— Task statement —
Put the lines below into a JSON list of strings, one string per line, omitting blank lines and leaving out the pictures.

— Material for the task —
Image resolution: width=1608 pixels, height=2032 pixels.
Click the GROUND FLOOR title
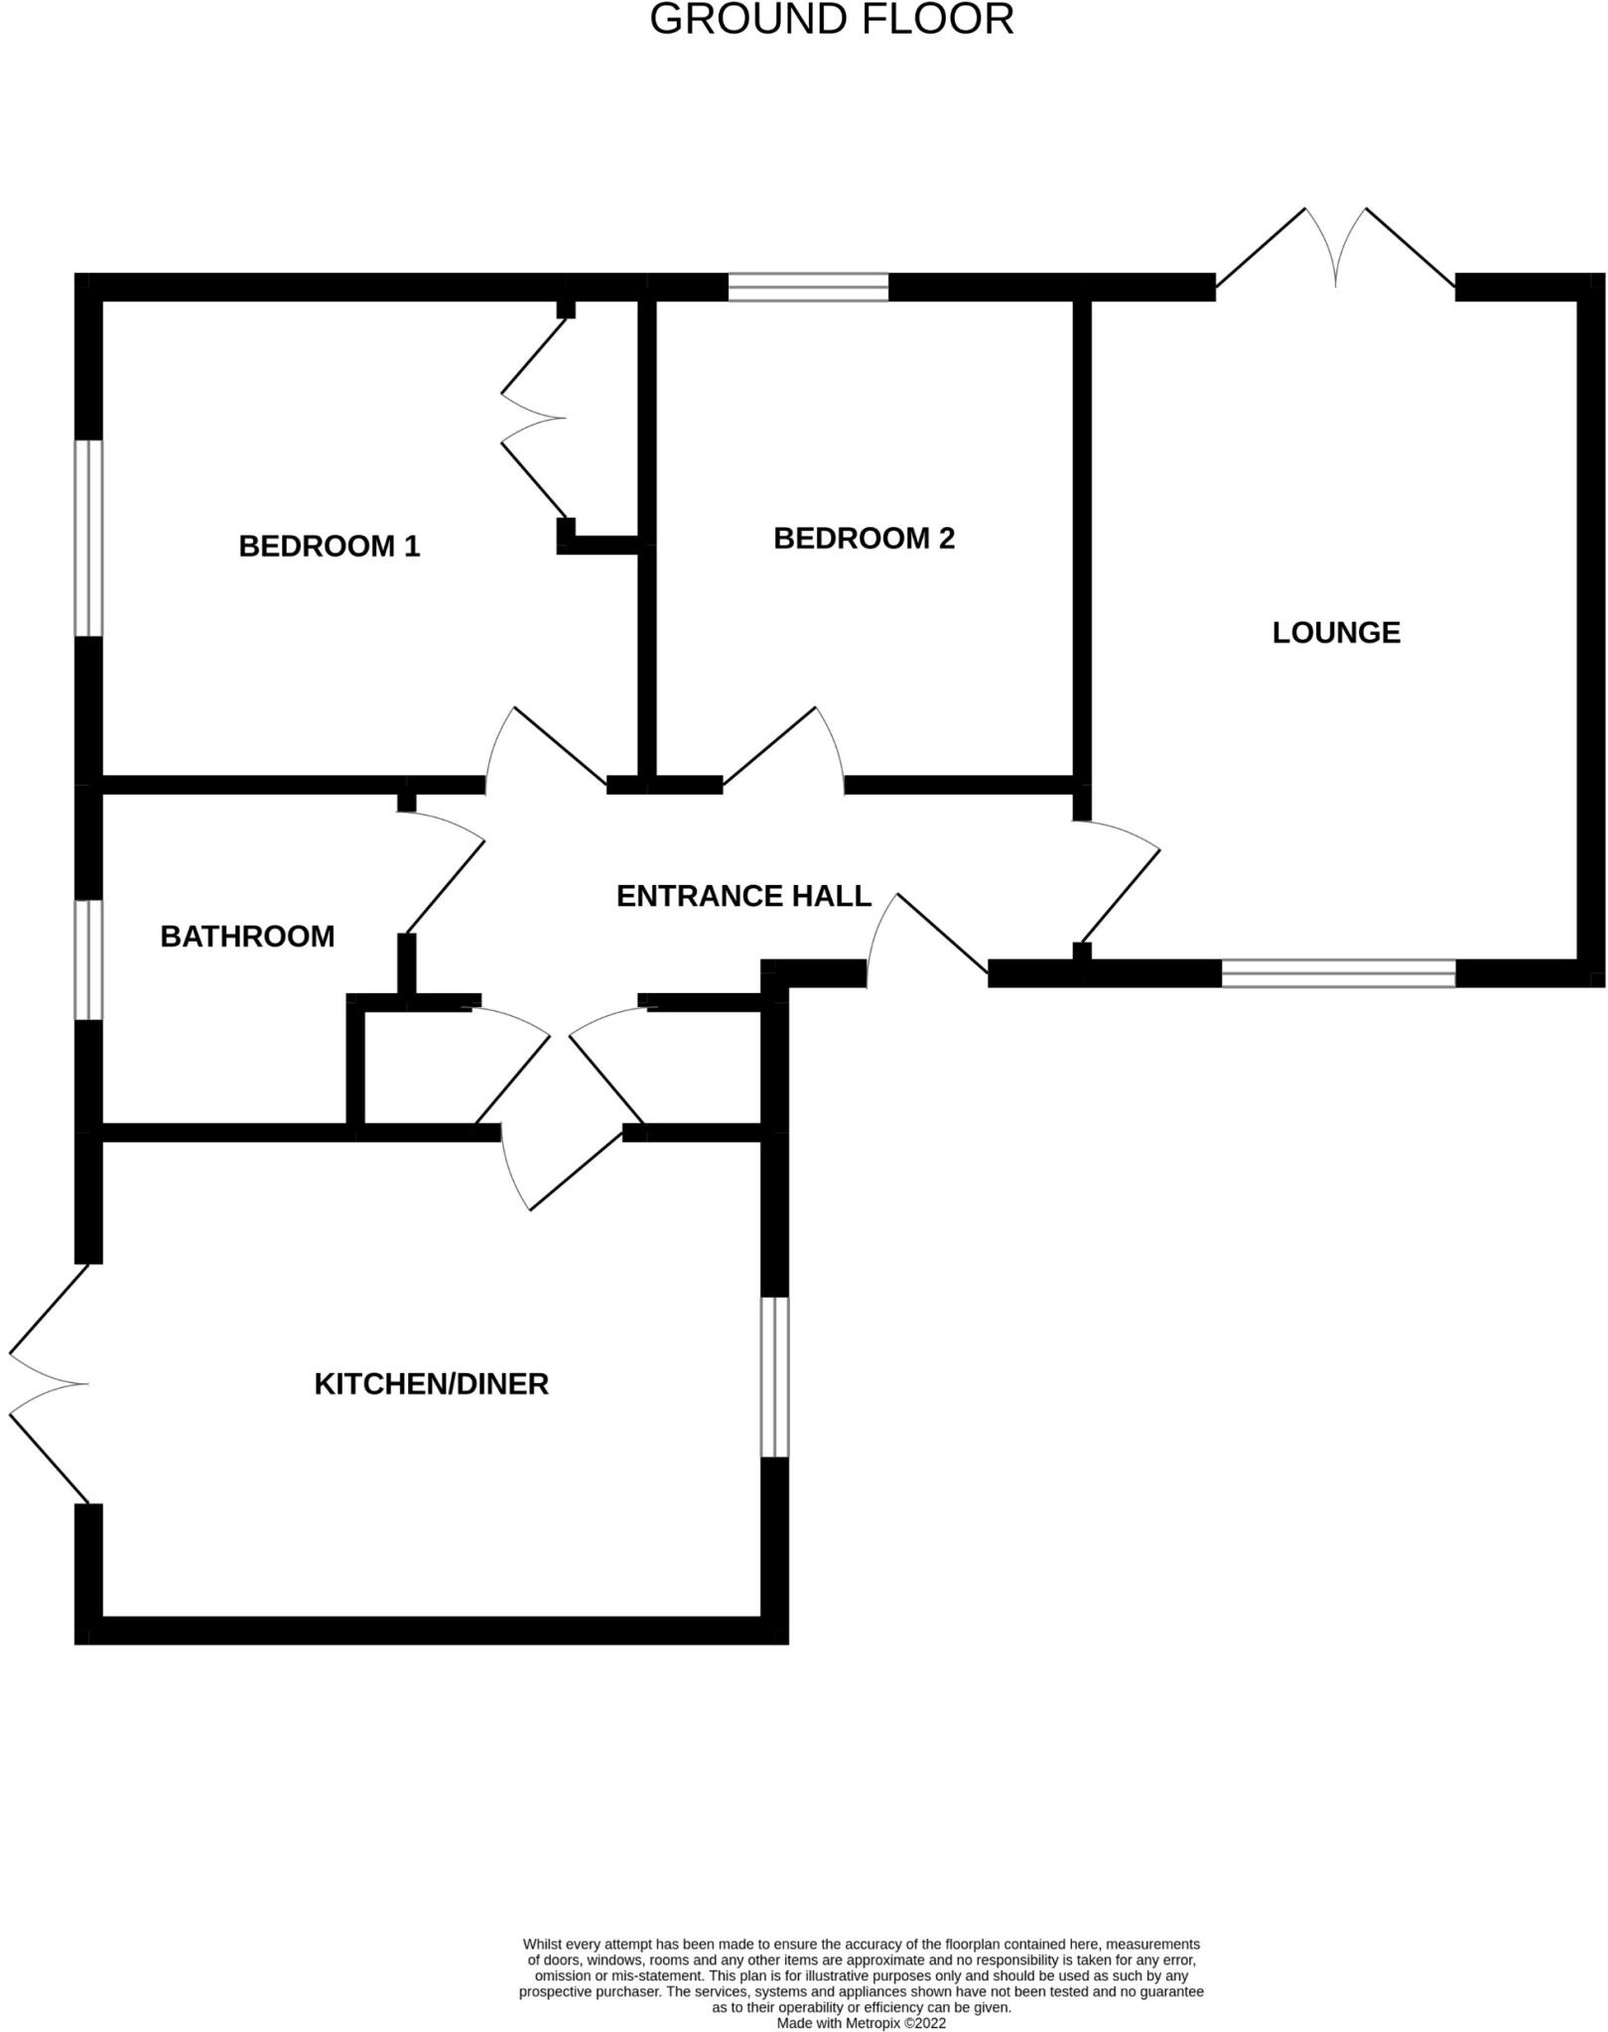click(831, 20)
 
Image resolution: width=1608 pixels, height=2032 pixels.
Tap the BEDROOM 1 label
click(330, 546)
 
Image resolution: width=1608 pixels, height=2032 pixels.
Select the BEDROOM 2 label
click(864, 538)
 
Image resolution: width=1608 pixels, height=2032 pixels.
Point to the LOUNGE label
click(1336, 632)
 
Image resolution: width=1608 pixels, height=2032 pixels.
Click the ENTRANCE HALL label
click(743, 896)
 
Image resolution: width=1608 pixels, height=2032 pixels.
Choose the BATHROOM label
click(247, 936)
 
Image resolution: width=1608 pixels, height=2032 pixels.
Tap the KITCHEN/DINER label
click(431, 1384)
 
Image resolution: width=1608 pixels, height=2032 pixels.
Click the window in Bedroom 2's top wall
click(808, 287)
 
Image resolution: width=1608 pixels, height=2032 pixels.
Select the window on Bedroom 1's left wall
click(89, 538)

— Solution to this exercise —
[
  "Image resolution: width=1608 pixels, height=2032 pixels.",
  "Click the GROUND FLOOR title",
  "click(831, 20)",
  "Image resolution: width=1608 pixels, height=2032 pixels.",
  "Tap the BEDROOM 1 label",
  "click(330, 546)",
  "Image resolution: width=1608 pixels, height=2032 pixels.",
  "Select the BEDROOM 2 label",
  "click(864, 538)",
  "Image resolution: width=1608 pixels, height=2032 pixels.",
  "Point to the LOUNGE label",
  "click(1336, 632)",
  "Image resolution: width=1608 pixels, height=2032 pixels.",
  "Click the ENTRANCE HALL label",
  "click(743, 896)",
  "Image resolution: width=1608 pixels, height=2032 pixels.",
  "Choose the BATHROOM label",
  "click(247, 936)",
  "Image resolution: width=1608 pixels, height=2032 pixels.",
  "Tap the KITCHEN/DINER label",
  "click(431, 1384)",
  "Image resolution: width=1608 pixels, height=2032 pixels.",
  "Click the window in Bedroom 2's top wall",
  "click(808, 287)",
  "Image resolution: width=1608 pixels, height=2032 pixels.",
  "Select the window on Bedroom 1's left wall",
  "click(89, 538)"
]